L'argument de l'absence de jalousie grâce à l'éviction de l'exclusivité sexuelle ne tient pas non plus à mon avis. Tout simplement parce que ce qui génère la tromperie ça n'est pas tant la promesse de fidélité sexuelle qui serait intenable pour le commun des mortels, que l'existence d'un socle de valeurs autour duquel les partenaires instaurent le fonctionnement de leur couple (dans un couple ouvert ces valeurs seront peut-être même verbalisées encore plus explicitement que dans un couple monogame d'ailleurs). Même avec la plus grande marge de liberté, on peut éprouver le besoin de réaffirmer son identité en dehors de celle du couple et donc finir par transgresser les règles. Juste pour se prouver qu'on est libre à titre individuel et pas seulement dans le cadre d'une relation avec quelqu'un d'autre.
Concernant le sentiment de jalousie lui-même, on peut être monogame et ne jamais l'eprouver (ou alors savoir le gérer), comme on peut être poly et en souffrir sans pour autant que ce soit un signe d'échec. Déjà parce que ça dépend de ce qu'on en fait et de comment on gère cette émotion. L'intelligence émotionnelle ne se mesure pas à ce qu'on éprouve, mais à ce qu'on fait de nos émotions (comment on les identifie, on les accepte, on les verbalise, etc.). Ensuite parce qu'on n'a rien à prouver à personne et qu'on peut très bien décider de suspendre ce fonctionnement ou de l'ajuster si on n'arrive pas à le gérer sans que ça ne veuille rien dire ni du schéma lui-même, ni de soi.
Dans tous les cas, être poly n'est pas un talisman qui protège de la jalousie, tout comme être monogame ne condamne pas fatalement à la ressentir.

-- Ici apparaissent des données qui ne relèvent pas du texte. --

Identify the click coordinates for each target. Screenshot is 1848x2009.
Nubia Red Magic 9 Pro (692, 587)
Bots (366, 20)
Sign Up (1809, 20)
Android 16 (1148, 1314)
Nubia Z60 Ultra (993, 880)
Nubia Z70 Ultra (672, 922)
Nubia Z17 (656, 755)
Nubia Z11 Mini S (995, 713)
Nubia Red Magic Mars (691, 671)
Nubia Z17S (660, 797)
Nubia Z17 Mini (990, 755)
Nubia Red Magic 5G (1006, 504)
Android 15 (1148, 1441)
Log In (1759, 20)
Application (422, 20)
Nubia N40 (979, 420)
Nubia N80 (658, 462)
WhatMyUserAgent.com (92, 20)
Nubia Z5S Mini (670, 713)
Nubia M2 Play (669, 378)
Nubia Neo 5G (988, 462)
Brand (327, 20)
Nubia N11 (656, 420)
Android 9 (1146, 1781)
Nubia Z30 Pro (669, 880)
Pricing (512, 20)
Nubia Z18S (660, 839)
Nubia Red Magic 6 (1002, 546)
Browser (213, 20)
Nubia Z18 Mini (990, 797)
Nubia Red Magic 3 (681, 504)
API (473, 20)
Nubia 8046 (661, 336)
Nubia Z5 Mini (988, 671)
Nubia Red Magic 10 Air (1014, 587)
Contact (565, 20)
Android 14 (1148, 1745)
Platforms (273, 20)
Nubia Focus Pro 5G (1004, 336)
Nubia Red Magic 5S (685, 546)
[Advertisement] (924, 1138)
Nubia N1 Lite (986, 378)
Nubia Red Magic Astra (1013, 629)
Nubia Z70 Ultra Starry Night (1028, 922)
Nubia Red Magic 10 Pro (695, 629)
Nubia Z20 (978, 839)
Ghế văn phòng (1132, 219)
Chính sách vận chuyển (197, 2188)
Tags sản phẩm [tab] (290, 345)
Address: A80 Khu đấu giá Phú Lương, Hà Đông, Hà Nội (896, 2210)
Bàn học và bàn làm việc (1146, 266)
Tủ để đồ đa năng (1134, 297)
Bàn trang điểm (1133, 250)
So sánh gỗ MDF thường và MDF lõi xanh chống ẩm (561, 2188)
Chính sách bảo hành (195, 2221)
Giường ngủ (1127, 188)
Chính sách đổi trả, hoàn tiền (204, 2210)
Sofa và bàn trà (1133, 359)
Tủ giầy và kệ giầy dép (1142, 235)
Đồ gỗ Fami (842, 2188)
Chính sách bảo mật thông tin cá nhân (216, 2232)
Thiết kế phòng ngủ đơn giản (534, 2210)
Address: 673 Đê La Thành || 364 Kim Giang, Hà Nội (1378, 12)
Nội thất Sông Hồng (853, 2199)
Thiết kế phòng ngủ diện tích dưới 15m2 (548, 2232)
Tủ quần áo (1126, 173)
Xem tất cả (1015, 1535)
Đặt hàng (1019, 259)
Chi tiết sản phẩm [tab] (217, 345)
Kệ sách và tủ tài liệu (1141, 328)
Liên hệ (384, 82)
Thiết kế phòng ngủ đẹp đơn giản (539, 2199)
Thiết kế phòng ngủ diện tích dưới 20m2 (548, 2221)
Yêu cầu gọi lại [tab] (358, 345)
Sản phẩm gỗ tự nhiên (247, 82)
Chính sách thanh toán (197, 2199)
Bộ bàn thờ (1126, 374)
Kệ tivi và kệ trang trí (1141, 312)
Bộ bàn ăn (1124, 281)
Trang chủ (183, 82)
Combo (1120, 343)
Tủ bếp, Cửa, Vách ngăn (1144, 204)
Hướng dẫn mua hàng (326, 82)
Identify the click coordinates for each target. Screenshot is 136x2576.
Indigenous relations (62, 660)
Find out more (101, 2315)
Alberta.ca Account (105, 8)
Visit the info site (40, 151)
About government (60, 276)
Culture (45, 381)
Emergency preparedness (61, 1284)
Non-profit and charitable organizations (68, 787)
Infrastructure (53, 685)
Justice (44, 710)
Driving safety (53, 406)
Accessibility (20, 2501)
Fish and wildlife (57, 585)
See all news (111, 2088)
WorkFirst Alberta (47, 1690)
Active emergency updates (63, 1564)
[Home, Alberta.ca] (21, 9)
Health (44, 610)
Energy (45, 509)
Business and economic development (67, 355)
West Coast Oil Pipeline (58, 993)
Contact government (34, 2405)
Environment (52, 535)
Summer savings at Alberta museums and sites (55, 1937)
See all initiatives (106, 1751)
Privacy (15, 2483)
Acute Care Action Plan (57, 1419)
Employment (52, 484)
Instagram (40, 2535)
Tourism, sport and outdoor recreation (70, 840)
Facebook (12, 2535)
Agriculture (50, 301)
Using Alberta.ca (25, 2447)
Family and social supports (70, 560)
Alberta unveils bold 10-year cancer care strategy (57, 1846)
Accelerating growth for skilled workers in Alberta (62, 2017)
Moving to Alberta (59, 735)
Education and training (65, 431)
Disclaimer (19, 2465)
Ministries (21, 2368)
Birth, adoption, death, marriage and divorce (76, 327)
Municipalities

Pour ces principales raisons, je trouve peu pertinent de présenter le couple ouvert ou polyamoureux comme une réponse aux défaillances du couple monogame. Non, le polyamour n'est pas LA solution pour s'assurer de vivre une histoire d'amour 100% heureuse et dénuée de souffrance, parce que de toute façon les histoires d'amour qui ne font éprouver que des émotions agréables, ça.n'existe.pas. (ce qui ne veut pas dire qu'il est «normal» de n'en n'éprouver que des négatives bien entendu. Je ne parle que de l'hypothèse où on n'est pas dans une situation d'abus). S'attacher à quelqu'un (famille, ami ou amoureux-se) c'est nécessairement s'exposer à la douleur de la perte. On peut choisir de s'en protéger en n'aimant personne, mais dans ce cas on mène une vie très pauvre et très terne (voire on ne vit pas du tout en fait).
Tout ça pour dire que le polyamour et les relations non-exclusives ne sont pas plus innées ou rationnelles que la monogamie, et qu'elles comportent aussi des écueils, des échecs et des émotions désagréables, parce que c'est le propre de toute relation interpersonnelle en fait. Donc à la limite écrire des articles pour montrer qu'il existe de multiples voies de vivre l'amour romantico-sexuel ou pour présenter le cheminement de personnes qui ont eu le courage de s'assumer telles qu'elles étaient, why not. Par contre chercher à faire croire que le polyamour est le fait de gens plus deconstruits et éclairés que la moyenne, c'est au mieux naïf, au pire malhonnête. On ne devient pas polyamoureux parce qu'on est plus malin que tout le monde et qu'on a trouvé LA recette du bonheur conjugal. On devient polyamoureux parce qu'on a trouvé la recette qui NOUS convient avec telles personnes et à tel stade de notre vie. Le discours autour c'est de la rationalisation pour justifier ce choix auprès des gens qui ne le comprennent pas ou ne l'acceptent pas. C'est uniquement l'existence d'un «contre-modèle» dominant qui oblige à le remettre en cause pour expliquer qu'on s'en détache, mais dans l'absolu je ne crois pas qu'il y en ait un qui garantisse plus de bonheur que l'autre. Ce qui rend heureux c'est de choisir le schéma de relation qui nous convient et de le faire fonctionner, mais ça n'est pas le schéma en lui-même.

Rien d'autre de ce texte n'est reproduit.